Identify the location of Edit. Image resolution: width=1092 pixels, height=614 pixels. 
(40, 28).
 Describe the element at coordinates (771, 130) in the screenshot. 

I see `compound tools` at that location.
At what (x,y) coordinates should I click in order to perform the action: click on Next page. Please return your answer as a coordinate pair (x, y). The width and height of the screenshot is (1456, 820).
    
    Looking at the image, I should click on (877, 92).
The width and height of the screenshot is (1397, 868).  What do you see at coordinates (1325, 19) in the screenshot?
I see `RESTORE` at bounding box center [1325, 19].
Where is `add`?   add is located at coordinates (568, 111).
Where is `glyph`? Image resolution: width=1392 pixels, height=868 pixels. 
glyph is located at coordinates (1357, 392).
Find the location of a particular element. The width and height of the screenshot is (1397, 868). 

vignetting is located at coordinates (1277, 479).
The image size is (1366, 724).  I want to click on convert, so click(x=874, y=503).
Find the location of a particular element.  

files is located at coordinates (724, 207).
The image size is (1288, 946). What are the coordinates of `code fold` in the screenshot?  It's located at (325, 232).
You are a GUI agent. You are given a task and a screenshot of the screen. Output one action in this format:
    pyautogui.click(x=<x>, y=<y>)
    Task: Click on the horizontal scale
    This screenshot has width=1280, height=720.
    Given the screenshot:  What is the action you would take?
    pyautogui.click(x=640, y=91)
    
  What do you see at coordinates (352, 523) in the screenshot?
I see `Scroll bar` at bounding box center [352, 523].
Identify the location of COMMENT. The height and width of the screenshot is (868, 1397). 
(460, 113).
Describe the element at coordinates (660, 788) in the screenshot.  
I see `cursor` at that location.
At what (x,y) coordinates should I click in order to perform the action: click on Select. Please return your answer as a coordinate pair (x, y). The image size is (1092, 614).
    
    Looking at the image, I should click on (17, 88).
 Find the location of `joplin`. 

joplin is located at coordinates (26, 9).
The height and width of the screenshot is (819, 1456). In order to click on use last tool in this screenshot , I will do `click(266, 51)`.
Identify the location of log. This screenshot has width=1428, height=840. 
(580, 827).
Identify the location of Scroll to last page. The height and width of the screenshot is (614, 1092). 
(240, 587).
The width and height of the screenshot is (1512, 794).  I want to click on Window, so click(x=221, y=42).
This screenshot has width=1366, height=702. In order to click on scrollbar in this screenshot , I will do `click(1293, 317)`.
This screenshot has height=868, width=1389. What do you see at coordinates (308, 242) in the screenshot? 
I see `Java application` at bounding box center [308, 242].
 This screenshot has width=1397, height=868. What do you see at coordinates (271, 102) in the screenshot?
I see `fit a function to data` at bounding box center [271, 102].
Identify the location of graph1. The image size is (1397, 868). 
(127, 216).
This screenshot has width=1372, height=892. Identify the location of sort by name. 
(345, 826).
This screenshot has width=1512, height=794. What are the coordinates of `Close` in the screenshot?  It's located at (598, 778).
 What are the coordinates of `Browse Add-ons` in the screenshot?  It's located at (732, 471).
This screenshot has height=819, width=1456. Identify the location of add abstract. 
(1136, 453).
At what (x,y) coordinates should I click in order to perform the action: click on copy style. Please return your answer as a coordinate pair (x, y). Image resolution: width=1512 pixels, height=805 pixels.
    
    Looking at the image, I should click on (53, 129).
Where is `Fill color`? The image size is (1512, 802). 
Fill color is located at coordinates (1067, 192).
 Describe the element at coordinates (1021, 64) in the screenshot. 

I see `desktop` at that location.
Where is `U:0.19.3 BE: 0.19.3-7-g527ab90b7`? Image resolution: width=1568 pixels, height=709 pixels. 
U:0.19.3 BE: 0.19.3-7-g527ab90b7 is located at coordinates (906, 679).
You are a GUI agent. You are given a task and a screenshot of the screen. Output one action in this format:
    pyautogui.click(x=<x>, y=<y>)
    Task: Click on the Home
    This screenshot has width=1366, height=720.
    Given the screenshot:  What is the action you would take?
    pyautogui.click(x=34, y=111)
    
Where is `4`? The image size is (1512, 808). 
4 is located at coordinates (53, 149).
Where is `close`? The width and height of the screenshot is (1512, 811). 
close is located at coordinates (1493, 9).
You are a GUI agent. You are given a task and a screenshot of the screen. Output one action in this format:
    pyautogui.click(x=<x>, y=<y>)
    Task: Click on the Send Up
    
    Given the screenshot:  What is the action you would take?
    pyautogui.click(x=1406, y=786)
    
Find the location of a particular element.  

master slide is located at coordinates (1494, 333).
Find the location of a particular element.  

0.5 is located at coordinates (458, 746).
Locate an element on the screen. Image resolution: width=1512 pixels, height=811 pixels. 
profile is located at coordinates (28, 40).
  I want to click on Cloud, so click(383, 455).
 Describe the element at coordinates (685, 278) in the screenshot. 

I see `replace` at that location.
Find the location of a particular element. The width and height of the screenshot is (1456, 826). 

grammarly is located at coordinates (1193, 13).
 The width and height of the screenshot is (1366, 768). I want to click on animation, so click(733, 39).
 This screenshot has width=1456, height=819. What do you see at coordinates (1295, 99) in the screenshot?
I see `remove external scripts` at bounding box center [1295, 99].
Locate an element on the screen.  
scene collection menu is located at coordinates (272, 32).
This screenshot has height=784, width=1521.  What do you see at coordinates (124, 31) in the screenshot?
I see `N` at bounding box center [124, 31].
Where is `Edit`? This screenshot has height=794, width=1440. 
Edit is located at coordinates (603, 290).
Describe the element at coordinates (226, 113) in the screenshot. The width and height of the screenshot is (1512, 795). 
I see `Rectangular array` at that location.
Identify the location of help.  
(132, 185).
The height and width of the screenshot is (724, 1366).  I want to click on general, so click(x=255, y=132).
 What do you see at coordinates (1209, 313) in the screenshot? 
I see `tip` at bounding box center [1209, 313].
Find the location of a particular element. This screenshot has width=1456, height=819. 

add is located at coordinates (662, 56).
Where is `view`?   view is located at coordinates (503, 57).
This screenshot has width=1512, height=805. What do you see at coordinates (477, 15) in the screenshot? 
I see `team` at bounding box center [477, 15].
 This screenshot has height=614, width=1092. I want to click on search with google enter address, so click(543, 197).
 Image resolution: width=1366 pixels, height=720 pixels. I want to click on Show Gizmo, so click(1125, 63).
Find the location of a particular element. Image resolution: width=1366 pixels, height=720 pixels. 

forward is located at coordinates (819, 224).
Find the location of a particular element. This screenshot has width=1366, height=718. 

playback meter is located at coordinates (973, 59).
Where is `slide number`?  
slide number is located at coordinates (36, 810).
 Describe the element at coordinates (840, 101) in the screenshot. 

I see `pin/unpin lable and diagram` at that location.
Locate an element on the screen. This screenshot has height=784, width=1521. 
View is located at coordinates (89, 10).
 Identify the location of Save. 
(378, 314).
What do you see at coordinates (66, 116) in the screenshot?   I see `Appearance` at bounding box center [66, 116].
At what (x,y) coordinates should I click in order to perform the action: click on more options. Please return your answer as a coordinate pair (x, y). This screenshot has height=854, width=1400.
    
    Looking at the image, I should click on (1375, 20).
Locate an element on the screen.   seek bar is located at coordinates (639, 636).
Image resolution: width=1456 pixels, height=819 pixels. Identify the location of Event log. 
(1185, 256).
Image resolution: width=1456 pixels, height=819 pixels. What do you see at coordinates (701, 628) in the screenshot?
++++++
Please copy all of the records above word for word, keeping every line as it is.

THE COMPLETED TASK —
Identify the location of Edit. Image resolution: width=1092 pixels, height=614 pixels. 
(40, 28).
 Describe the element at coordinates (771, 130) in the screenshot. 

I see `compound tools` at that location.
At what (x,y) coordinates should I click in order to perform the action: click on Next page. Please return your answer as a coordinate pair (x, y). The width and height of the screenshot is (1456, 820).
    
    Looking at the image, I should click on (877, 92).
The width and height of the screenshot is (1397, 868).  What do you see at coordinates (1325, 19) in the screenshot?
I see `RESTORE` at bounding box center [1325, 19].
Where is `add`?   add is located at coordinates (568, 111).
Where is `glyph`? Image resolution: width=1392 pixels, height=868 pixels. 
glyph is located at coordinates (1357, 392).
Find the location of a particular element. The width and height of the screenshot is (1397, 868). 

vignetting is located at coordinates (1277, 479).
The image size is (1366, 724).  I want to click on convert, so click(x=874, y=503).
Find the location of a particular element.  

files is located at coordinates (724, 207).
The image size is (1288, 946). What are the coordinates of `code fold` in the screenshot?  It's located at (325, 232).
You are a GUI agent. You are given a task and a screenshot of the screen. Output one action in this format:
    pyautogui.click(x=<x>, y=<y>)
    Task: Click on the horizontal scale
    This screenshot has width=1280, height=720.
    Given the screenshot:  What is the action you would take?
    pyautogui.click(x=640, y=91)
    
  What do you see at coordinates (352, 523) in the screenshot?
I see `Scroll bar` at bounding box center [352, 523].
Identify the location of COMMENT. The height and width of the screenshot is (868, 1397). 
(460, 113).
Describe the element at coordinates (660, 788) in the screenshot.  
I see `cursor` at that location.
At what (x,y) coordinates should I click in order to perform the action: click on Select. Please return your answer as a coordinate pair (x, y). The image size is (1092, 614).
    
    Looking at the image, I should click on (17, 88).
 Find the location of `joplin`. 

joplin is located at coordinates (26, 9).
The height and width of the screenshot is (819, 1456). In order to click on use last tool in this screenshot , I will do `click(266, 51)`.
Identify the location of log. This screenshot has width=1428, height=840. 
(580, 827).
Identify the location of Scroll to last page. The height and width of the screenshot is (614, 1092). 
(240, 587).
The width and height of the screenshot is (1512, 794).  I want to click on Window, so click(x=221, y=42).
This screenshot has width=1366, height=702. In order to click on scrollbar in this screenshot , I will do `click(1293, 317)`.
This screenshot has height=868, width=1389. What do you see at coordinates (308, 242) in the screenshot? 
I see `Java application` at bounding box center [308, 242].
 This screenshot has width=1397, height=868. What do you see at coordinates (271, 102) in the screenshot?
I see `fit a function to data` at bounding box center [271, 102].
Identify the location of graph1. The image size is (1397, 868). 
(127, 216).
This screenshot has width=1372, height=892. Identify the location of sort by name. 
(345, 826).
This screenshot has width=1512, height=794. What are the coordinates of `Close` in the screenshot?  It's located at (598, 778).
 What are the coordinates of `Browse Add-ons` in the screenshot?  It's located at (732, 471).
This screenshot has height=819, width=1456. Identify the location of add abstract. 
(1136, 453).
At what (x,y) coordinates should I click in order to perform the action: click on copy style. Please return your answer as a coordinate pair (x, y). Image resolution: width=1512 pixels, height=805 pixels.
    
    Looking at the image, I should click on (53, 129).
Where is `Fill color`? The image size is (1512, 802). 
Fill color is located at coordinates (1067, 192).
 Describe the element at coordinates (1021, 64) in the screenshot. 

I see `desktop` at that location.
Where is `U:0.19.3 BE: 0.19.3-7-g527ab90b7`? Image resolution: width=1568 pixels, height=709 pixels. 
U:0.19.3 BE: 0.19.3-7-g527ab90b7 is located at coordinates (906, 679).
You are a GUI agent. You are given a task and a screenshot of the screen. Output one action in this format:
    pyautogui.click(x=<x>, y=<y>)
    Task: Click on the Home
    This screenshot has width=1366, height=720.
    Given the screenshot:  What is the action you would take?
    pyautogui.click(x=34, y=111)
    
Where is `4`? The image size is (1512, 808). 
4 is located at coordinates (53, 149).
Where is `close`? The width and height of the screenshot is (1512, 811). 
close is located at coordinates (1493, 9).
You are a GUI agent. You are given a task and a screenshot of the screen. Output one action in this format:
    pyautogui.click(x=<x>, y=<y>)
    Task: Click on the Send Up
    
    Given the screenshot:  What is the action you would take?
    pyautogui.click(x=1406, y=786)
    
Find the location of a particular element.  

master slide is located at coordinates (1494, 333).
Find the location of a particular element.  

0.5 is located at coordinates (458, 746).
Locate an element on the screen. Image resolution: width=1512 pixels, height=811 pixels. 
profile is located at coordinates (28, 40).
  I want to click on Cloud, so click(383, 455).
 Describe the element at coordinates (685, 278) in the screenshot. 

I see `replace` at that location.
Find the location of a particular element. The width and height of the screenshot is (1456, 826). 

grammarly is located at coordinates (1193, 13).
 The width and height of the screenshot is (1366, 768). I want to click on animation, so click(733, 39).
 This screenshot has width=1456, height=819. What do you see at coordinates (1295, 99) in the screenshot?
I see `remove external scripts` at bounding box center [1295, 99].
Locate an element on the screen.  
scene collection menu is located at coordinates (272, 32).
This screenshot has height=784, width=1521.  What do you see at coordinates (124, 31) in the screenshot?
I see `N` at bounding box center [124, 31].
Where is `Edit`? This screenshot has height=794, width=1440. 
Edit is located at coordinates (603, 290).
Describe the element at coordinates (226, 113) in the screenshot. The width and height of the screenshot is (1512, 795). 
I see `Rectangular array` at that location.
Identify the location of help.  
(132, 185).
The height and width of the screenshot is (724, 1366).  I want to click on general, so click(x=255, y=132).
 What do you see at coordinates (1209, 313) in the screenshot? 
I see `tip` at bounding box center [1209, 313].
Find the location of a particular element. This screenshot has width=1456, height=819. 

add is located at coordinates (662, 56).
Where is `view`?   view is located at coordinates (503, 57).
This screenshot has width=1512, height=805. What do you see at coordinates (477, 15) in the screenshot? 
I see `team` at bounding box center [477, 15].
 This screenshot has height=614, width=1092. I want to click on search with google enter address, so click(543, 197).
 Image resolution: width=1366 pixels, height=720 pixels. I want to click on Show Gizmo, so click(1125, 63).
Find the location of a particular element. Image resolution: width=1366 pixels, height=720 pixels. 

forward is located at coordinates (819, 224).
Find the location of a particular element. This screenshot has width=1366, height=718. 

playback meter is located at coordinates (973, 59).
Where is `slide number`?  
slide number is located at coordinates (36, 810).
 Describe the element at coordinates (840, 101) in the screenshot. 

I see `pin/unpin lable and diagram` at that location.
Locate an element on the screen. This screenshot has height=784, width=1521. 
View is located at coordinates (89, 10).
 Identify the location of Save. 
(378, 314).
What do you see at coordinates (66, 116) in the screenshot?   I see `Appearance` at bounding box center [66, 116].
At what (x,y) coordinates should I click in order to perform the action: click on more options. Please return your answer as a coordinate pair (x, y). This screenshot has height=854, width=1400.
    
    Looking at the image, I should click on (1375, 20).
Locate an element on the screen.   seek bar is located at coordinates (639, 636).
Image resolution: width=1456 pixels, height=819 pixels. Identify the location of Event log. 
(1185, 256).
Image resolution: width=1456 pixels, height=819 pixels. What do you see at coordinates (701, 628) in the screenshot?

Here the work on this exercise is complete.